Day 183. Ps 78:54ff.

The portion of the Psalm up to this point was from the Exodus through Joshua. Starting with :54, the Psalm goes from Judges through to David. The altneration between the Lord's actions and the actions of the nation shows that God is to be morally reckoned with. Both His blessings and His punishments are discussed, and the "as if from sleep" is a reminder that His activities cannot be considered lockstep-predictable as to when they occur.

Day 183. Ps 79:1-80:13.

The tone of Psalm 79 is unabashed expression of the emotion of grief, and spoken toward God as the one who caused the grief. In doing so, it is a lesson in honesty over theological categorization. The stanzas in Ps 80 continue this honesty about grief, and combine it with faith that things will change when God does something different than He has.

Anonymous said...

Day 183. Lk 12:4-12.

12:5. It is a mark of the distance between Christ's saying and what our culture expects ... that the devil is the one to fear, and God is the one to not fear but only love ... that this saying surprises us. But the statement is a definite proof that Christianity is not a dualistic religion, and proof that to fear God is not solely an OT era obligation.

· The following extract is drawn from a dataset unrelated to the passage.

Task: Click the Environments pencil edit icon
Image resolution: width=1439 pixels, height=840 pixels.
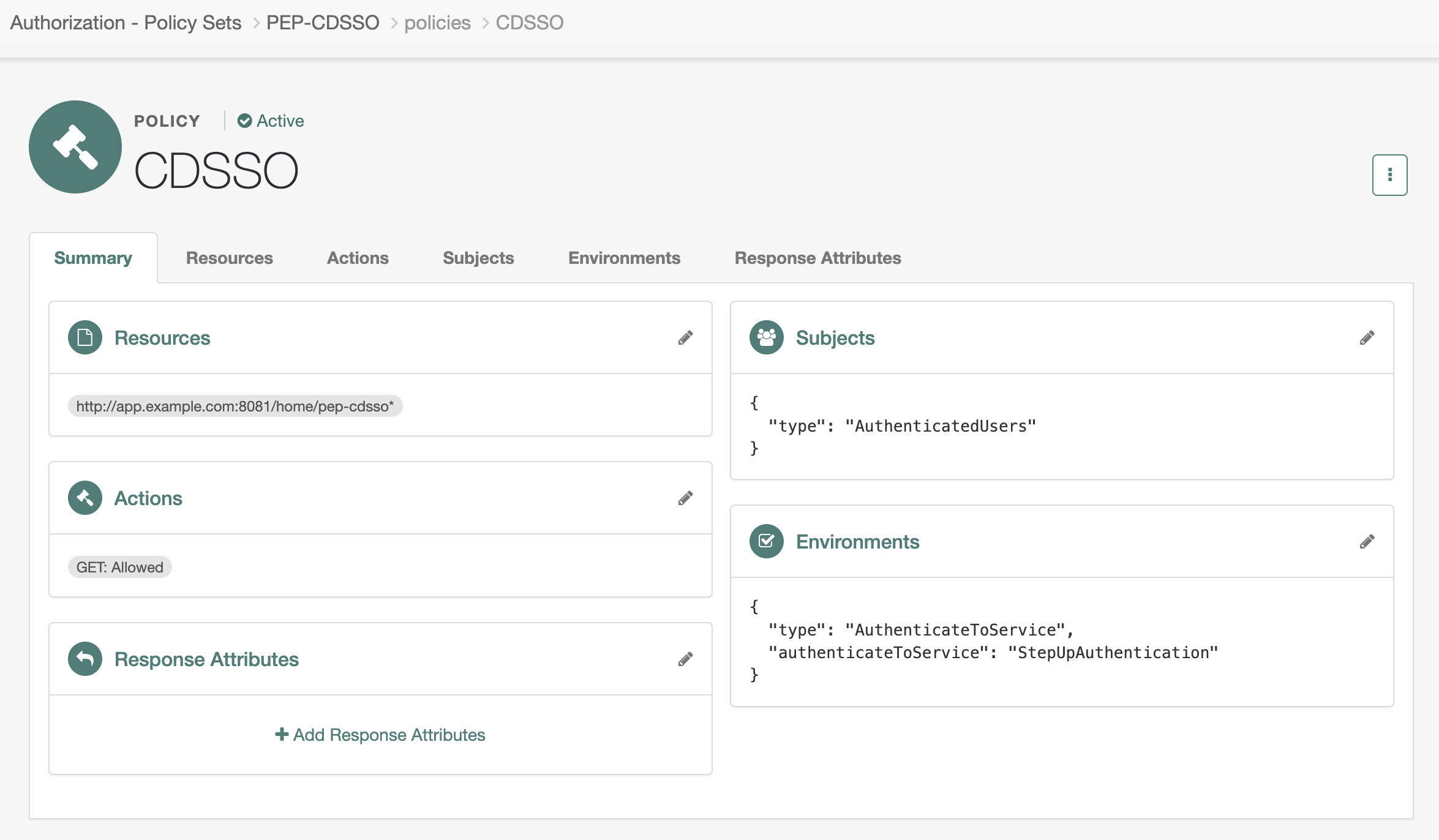Action: pos(1367,542)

If 12:11 seems like an unlikely editorial juxtaposition, compared to the previous verses, consider that it may be deliberately together, and faithful to the time originally said by Jesus, that those statements in previous verses are followed by this one. One guess about a connection might be that having spoken about the eschatological future as having an apt correspondence between what is then said by the disciples and then done in heaven, should bring us confidence that God can well-supervise what is said now, even in the most pressure-filled circumstance now.